Możemy się szczycić polskimi hotelami, ich architekturą, położeniem, wysokością świadczonych usług – powiedział Krzysztof Piątek, prezes Neckermann Podróże podczas I Forum Promocji Turystycznej zorganizowanego przez portal WaszaTurystyka.pl.
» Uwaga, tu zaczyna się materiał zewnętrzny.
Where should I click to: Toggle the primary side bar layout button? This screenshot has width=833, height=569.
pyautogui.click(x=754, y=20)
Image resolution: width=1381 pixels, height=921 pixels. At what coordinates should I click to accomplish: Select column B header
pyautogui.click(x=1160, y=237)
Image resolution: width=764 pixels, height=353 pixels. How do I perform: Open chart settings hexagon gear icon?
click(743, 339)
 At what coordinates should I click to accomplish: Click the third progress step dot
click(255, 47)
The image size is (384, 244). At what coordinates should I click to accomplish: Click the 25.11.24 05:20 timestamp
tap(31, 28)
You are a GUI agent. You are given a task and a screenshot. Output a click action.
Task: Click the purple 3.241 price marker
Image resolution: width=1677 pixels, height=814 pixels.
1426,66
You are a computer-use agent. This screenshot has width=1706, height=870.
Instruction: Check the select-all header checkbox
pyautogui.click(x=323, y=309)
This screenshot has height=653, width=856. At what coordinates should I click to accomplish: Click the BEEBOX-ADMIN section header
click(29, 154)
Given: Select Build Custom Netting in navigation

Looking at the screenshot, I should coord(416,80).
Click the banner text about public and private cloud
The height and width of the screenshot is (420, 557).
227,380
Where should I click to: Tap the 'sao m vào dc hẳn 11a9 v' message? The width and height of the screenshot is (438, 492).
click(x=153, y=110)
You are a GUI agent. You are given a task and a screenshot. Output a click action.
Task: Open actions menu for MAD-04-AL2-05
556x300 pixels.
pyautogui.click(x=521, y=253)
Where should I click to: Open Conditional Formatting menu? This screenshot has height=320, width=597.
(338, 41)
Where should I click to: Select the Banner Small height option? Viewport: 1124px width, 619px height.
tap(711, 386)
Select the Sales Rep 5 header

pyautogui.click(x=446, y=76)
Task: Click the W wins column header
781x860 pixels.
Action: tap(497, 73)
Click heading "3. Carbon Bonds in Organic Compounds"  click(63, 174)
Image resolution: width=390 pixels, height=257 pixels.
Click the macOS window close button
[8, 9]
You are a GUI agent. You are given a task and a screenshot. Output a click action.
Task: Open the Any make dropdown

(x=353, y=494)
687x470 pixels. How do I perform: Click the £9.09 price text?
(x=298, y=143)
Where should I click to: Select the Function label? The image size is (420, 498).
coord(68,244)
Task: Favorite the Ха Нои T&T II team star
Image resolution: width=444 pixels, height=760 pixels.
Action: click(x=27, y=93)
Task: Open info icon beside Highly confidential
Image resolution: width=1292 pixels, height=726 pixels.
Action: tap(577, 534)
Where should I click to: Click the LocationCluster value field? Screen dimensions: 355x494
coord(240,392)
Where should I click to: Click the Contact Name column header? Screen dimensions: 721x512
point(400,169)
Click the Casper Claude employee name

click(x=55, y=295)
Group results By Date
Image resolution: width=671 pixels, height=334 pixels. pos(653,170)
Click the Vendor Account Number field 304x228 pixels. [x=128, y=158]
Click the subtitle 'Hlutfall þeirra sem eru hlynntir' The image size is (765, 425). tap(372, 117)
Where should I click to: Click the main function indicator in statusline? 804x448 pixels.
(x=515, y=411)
Krzysztof Piątek powiedział: “Jestem pod wielkim wrażeniem prezentacji Tomka Pędzika z Niemieckiej Centrali Turystyki o digitalizacji, ale naszła mnie podczas niej refleksja że będę mówił o starodawnym temacie, mianowicie o drukowanym katalogu, który zatytułowaliśmy „Piękna Polska”. To że cyfryzacja rozprzestrzenia się bardzo szybko, nie oznacza, że tradycyjny, drukowany katalog jest zupełnie niepotrzebny. Wystarczy popatrzeć, jak są urządzone tysiące biur w Polsce. Co by w nich było na pólkach, co by oglądał w biurach klient, gdyby nie istniały katalogi. Oczywiście, faktem jest, że nakłady katalogów z roku na rok maleją, natomiast jest cała masa konsumentów, którym ta tradycyjna forma przyglądania się marzeniom bardziej odpowiada. Różnie to wygląda na różnych rynkach. W Skandynawii na przykład katalogi praktycznie zupełnie zniknęły, natomiast w Niemczech, gdzie turystyka jest przecież bardzo silna, funkcjonuje nawet ustawa zobowiązująca touroperatorów nie tylko do wystawiania drukowanych katalogów, ale również drukowanych cenników.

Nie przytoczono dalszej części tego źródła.